§ Your goal
The required output is the exact run of lines from the one bearing "998x623 pixels." through the final line of the listing below, with the pictures removed.

Source records START

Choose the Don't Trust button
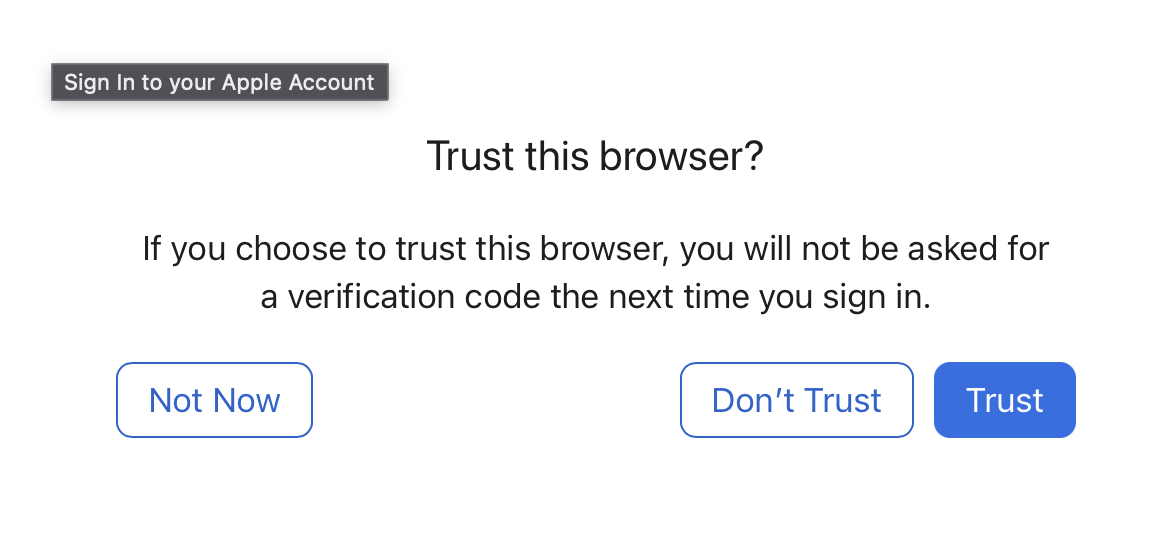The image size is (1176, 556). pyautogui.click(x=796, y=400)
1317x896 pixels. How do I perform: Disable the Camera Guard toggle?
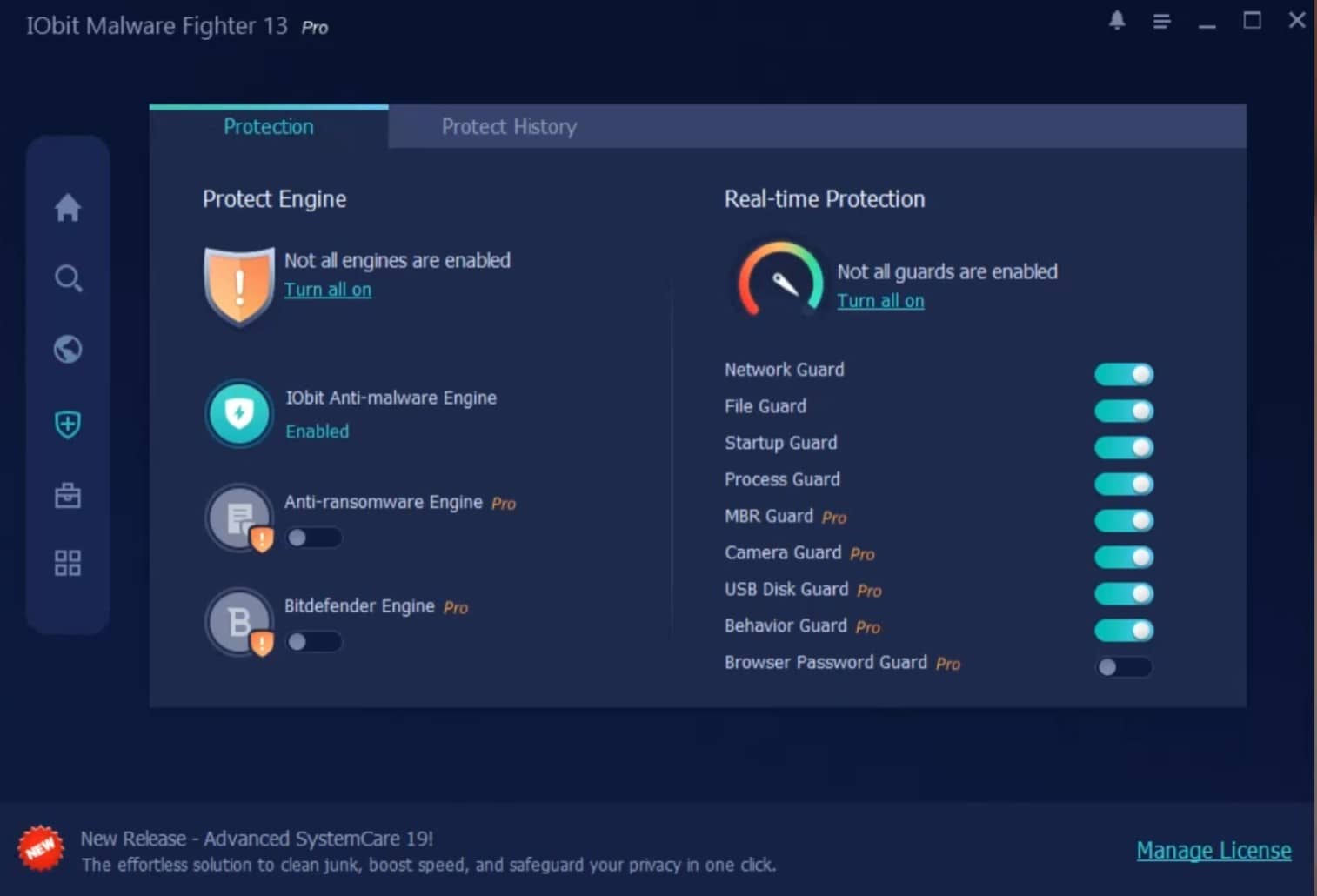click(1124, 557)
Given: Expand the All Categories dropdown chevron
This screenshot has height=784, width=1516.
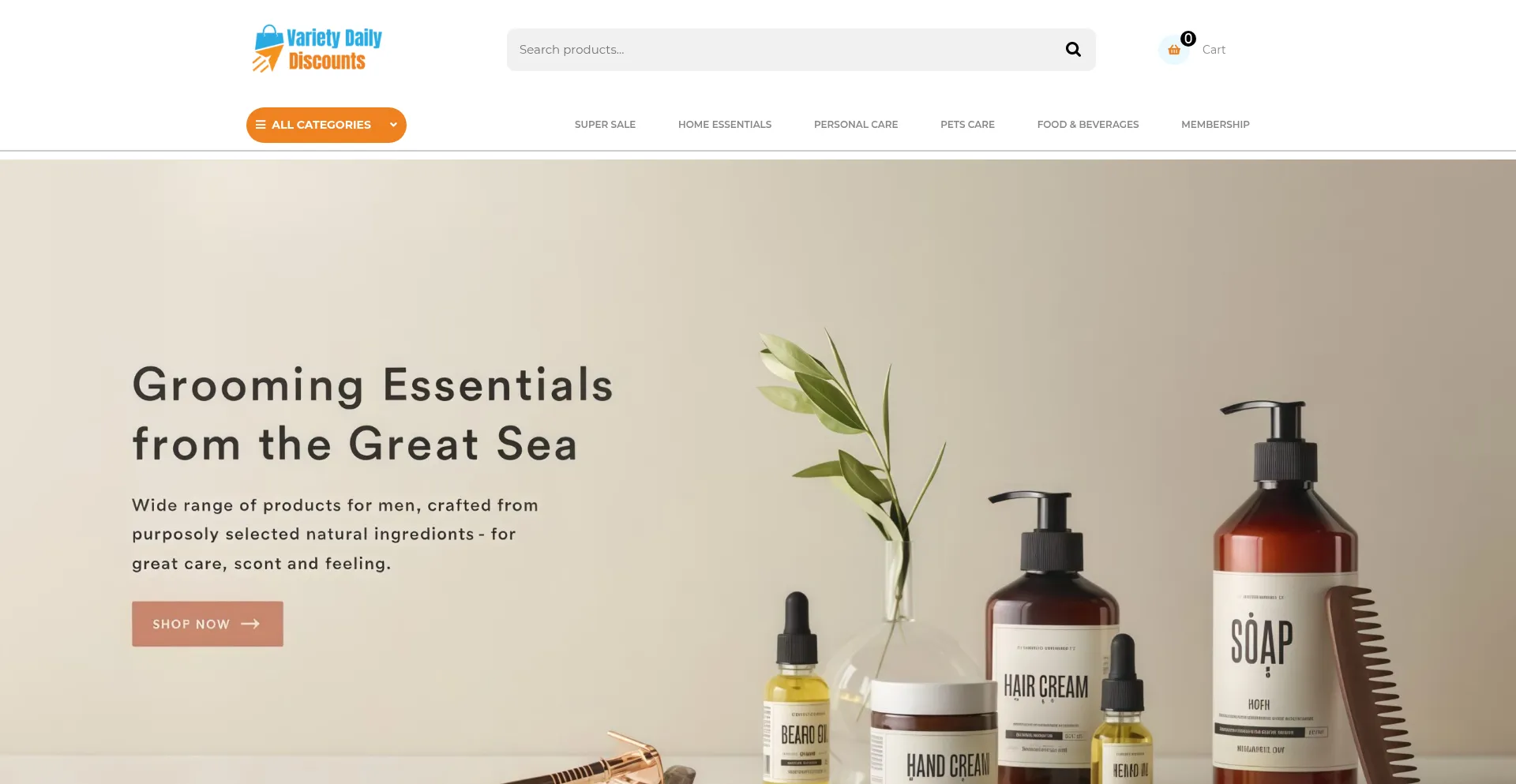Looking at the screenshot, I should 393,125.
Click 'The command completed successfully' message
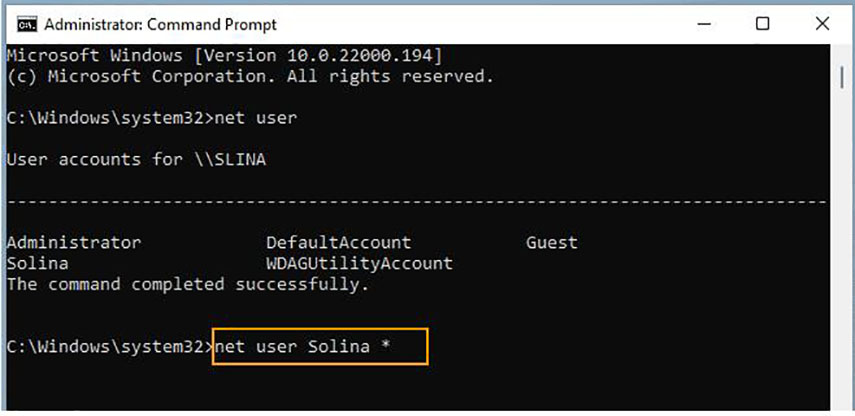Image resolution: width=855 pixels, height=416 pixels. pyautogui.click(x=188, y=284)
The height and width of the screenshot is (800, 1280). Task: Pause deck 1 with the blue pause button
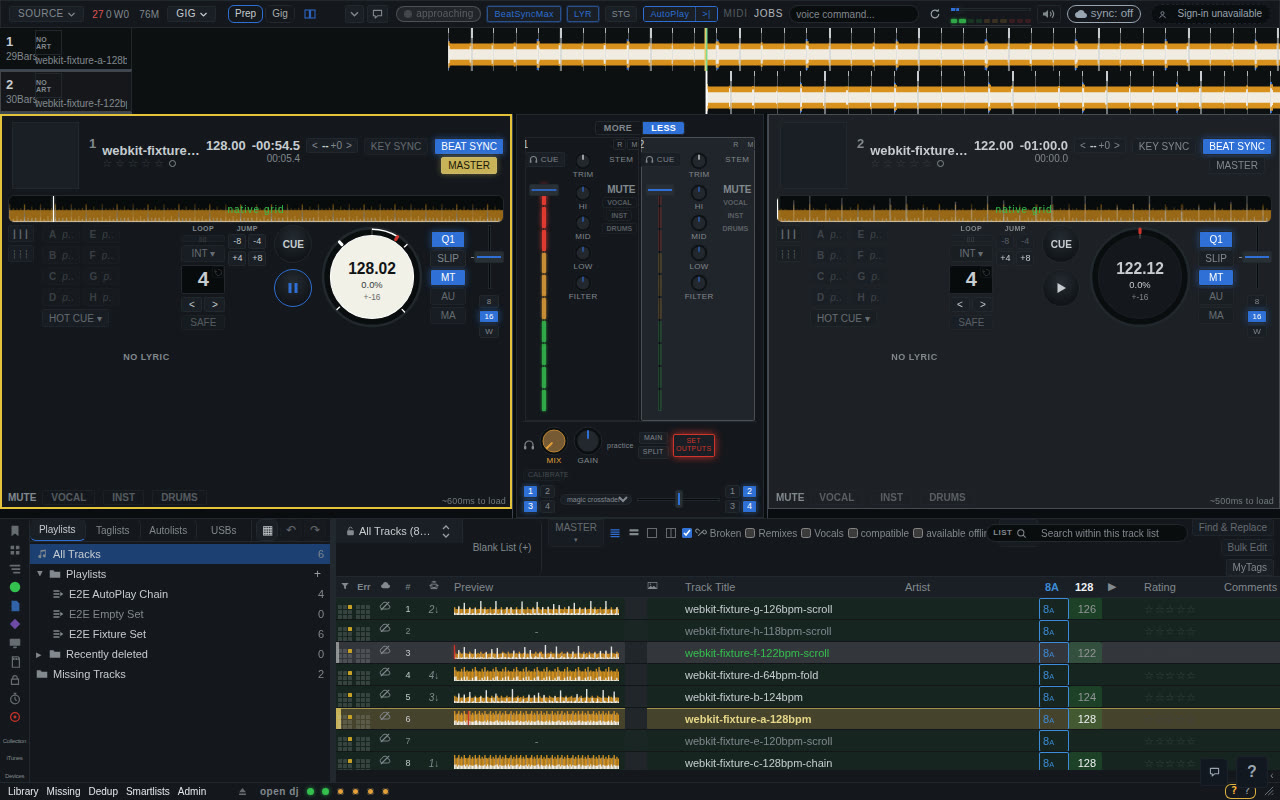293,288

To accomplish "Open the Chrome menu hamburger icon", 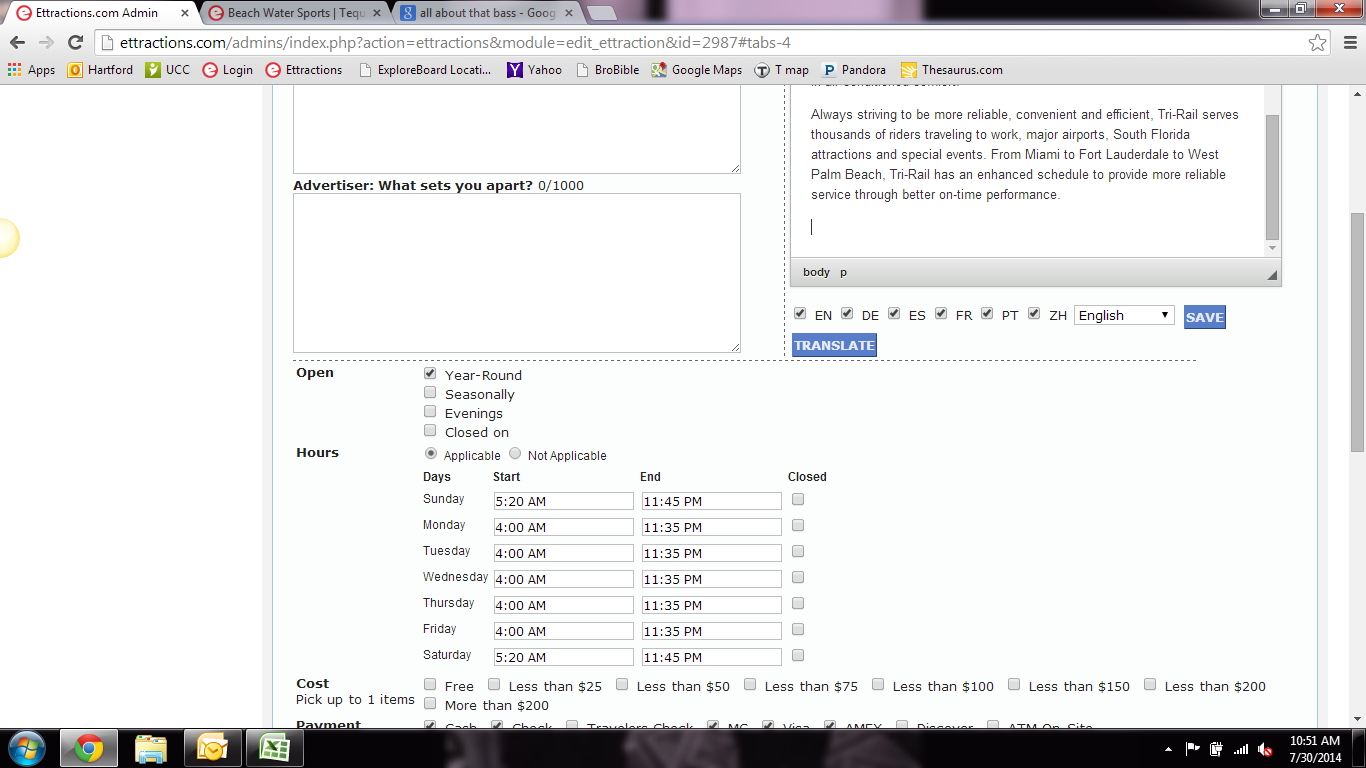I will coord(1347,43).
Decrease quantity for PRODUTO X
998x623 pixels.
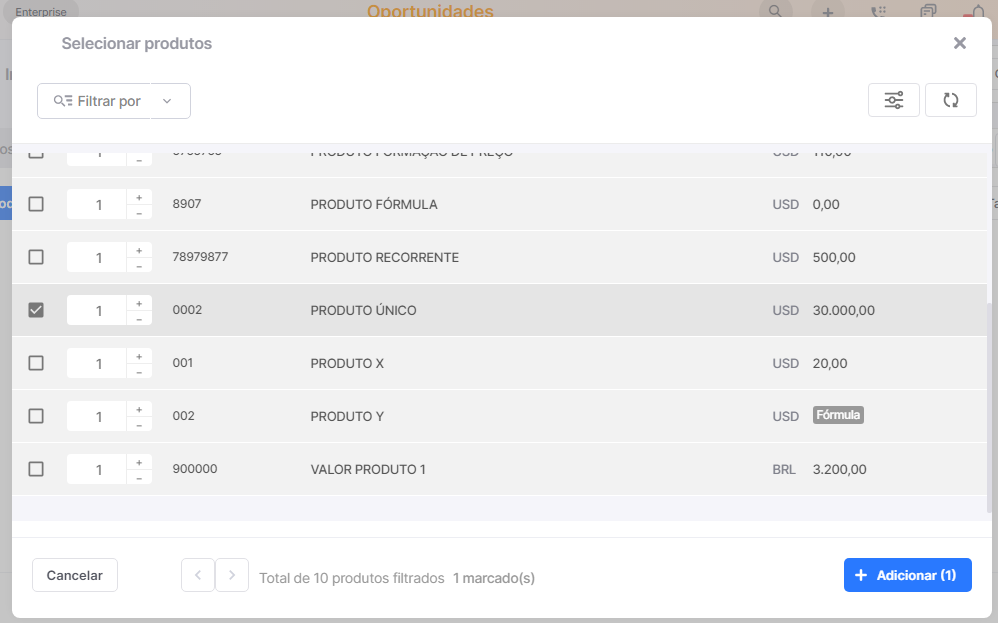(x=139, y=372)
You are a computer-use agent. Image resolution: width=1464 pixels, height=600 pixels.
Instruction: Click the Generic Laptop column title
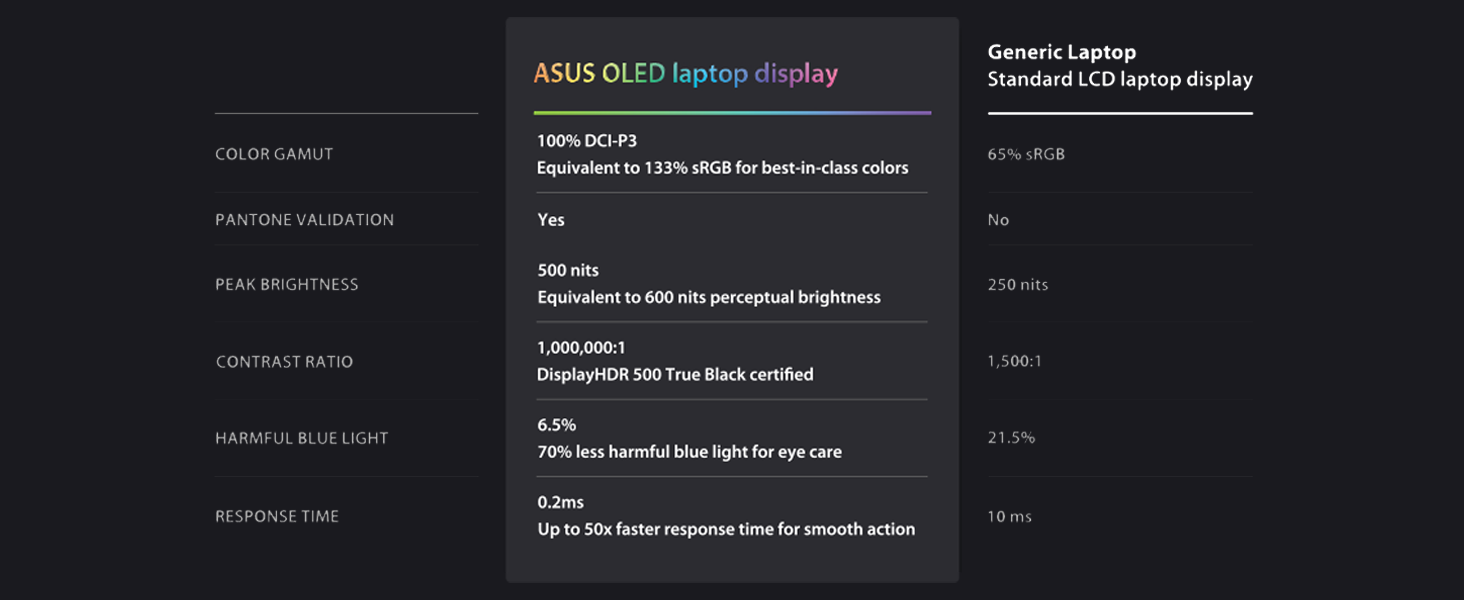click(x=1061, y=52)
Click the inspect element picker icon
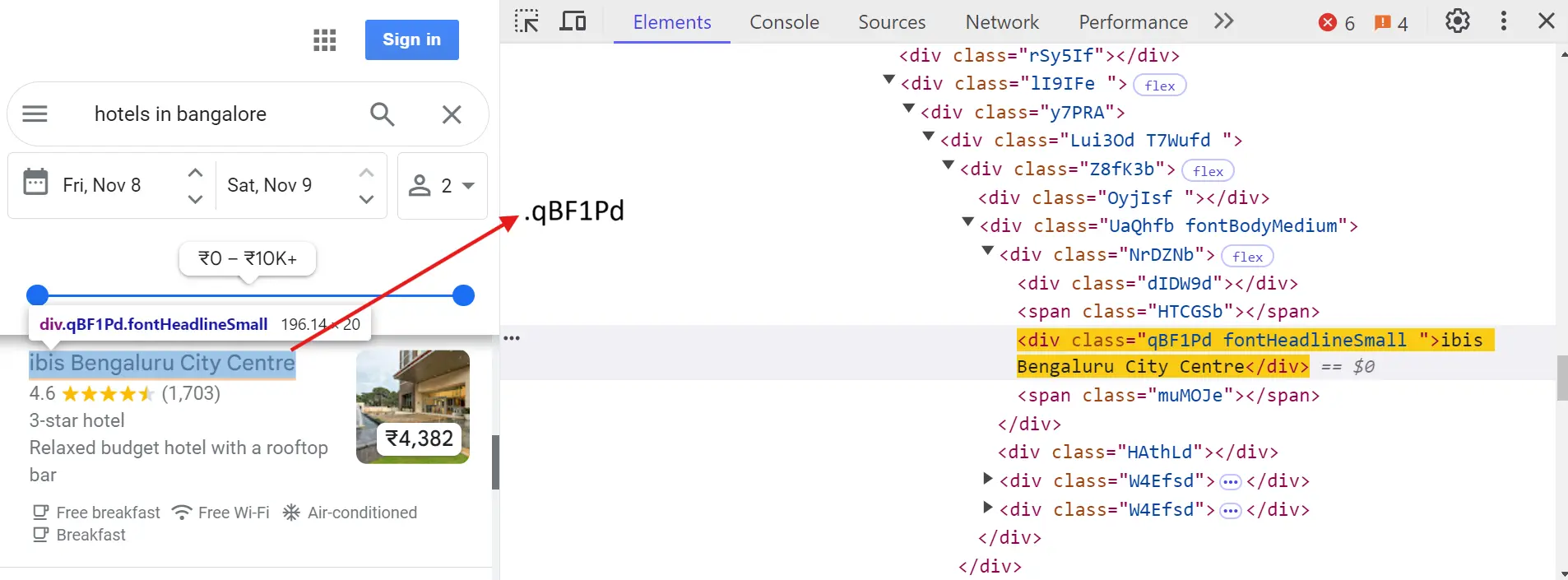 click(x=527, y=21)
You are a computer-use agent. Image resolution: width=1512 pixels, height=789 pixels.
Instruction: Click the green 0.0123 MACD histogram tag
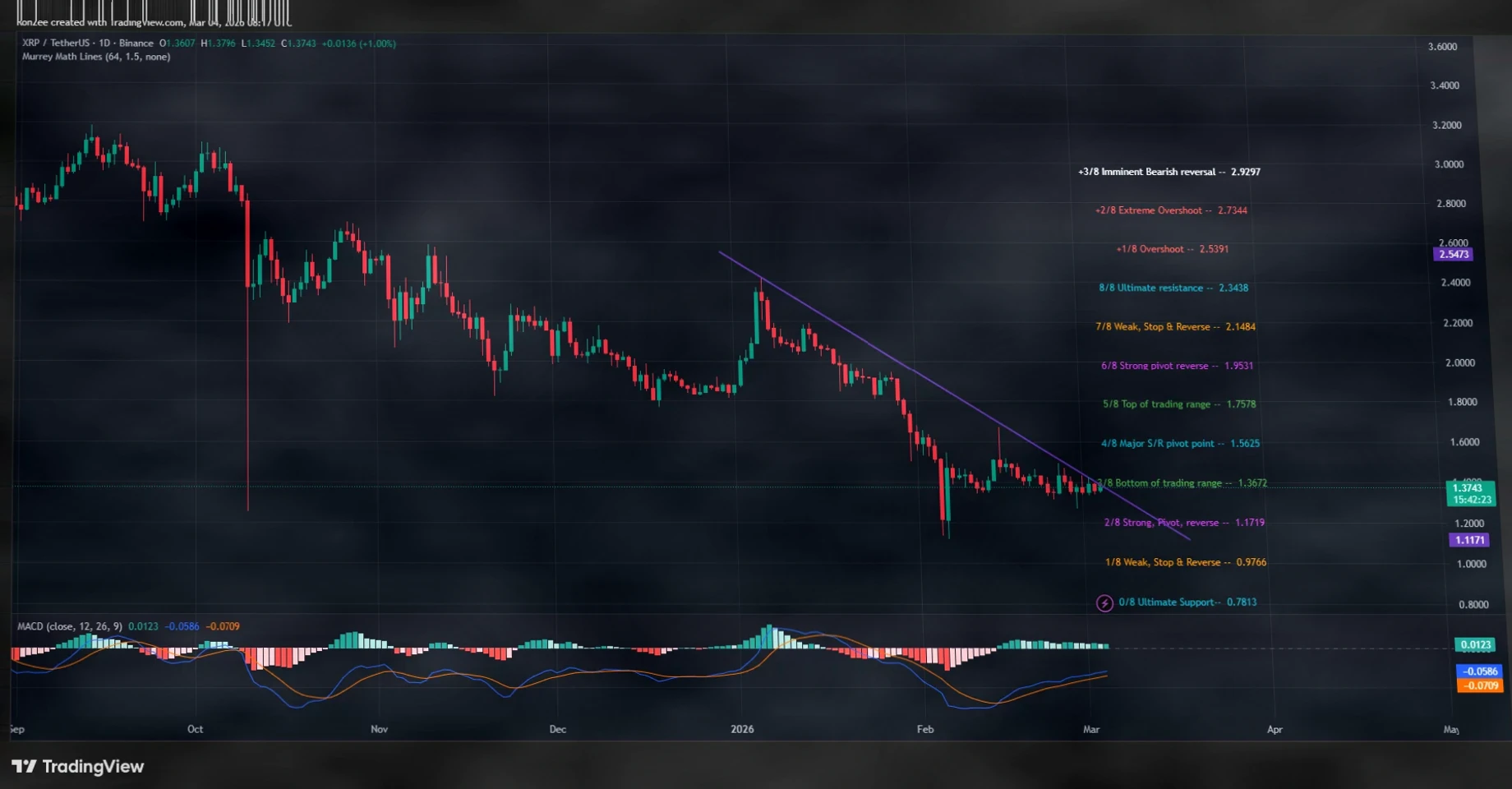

Source records END

§ Final answer
998x623 pixels.
(x=139, y=372)
You are a computer-use agent. Image resolution: width=1464 pixels, height=600 pixels.
Instruction: Click the Generic Laptop column title
click(x=1061, y=52)
Click the inspect element picker icon
 click(x=527, y=21)
You are a computer-use agent. Image resolution: width=1512 pixels, height=789 pixels.
Instruction: Click the green 0.0123 MACD histogram tag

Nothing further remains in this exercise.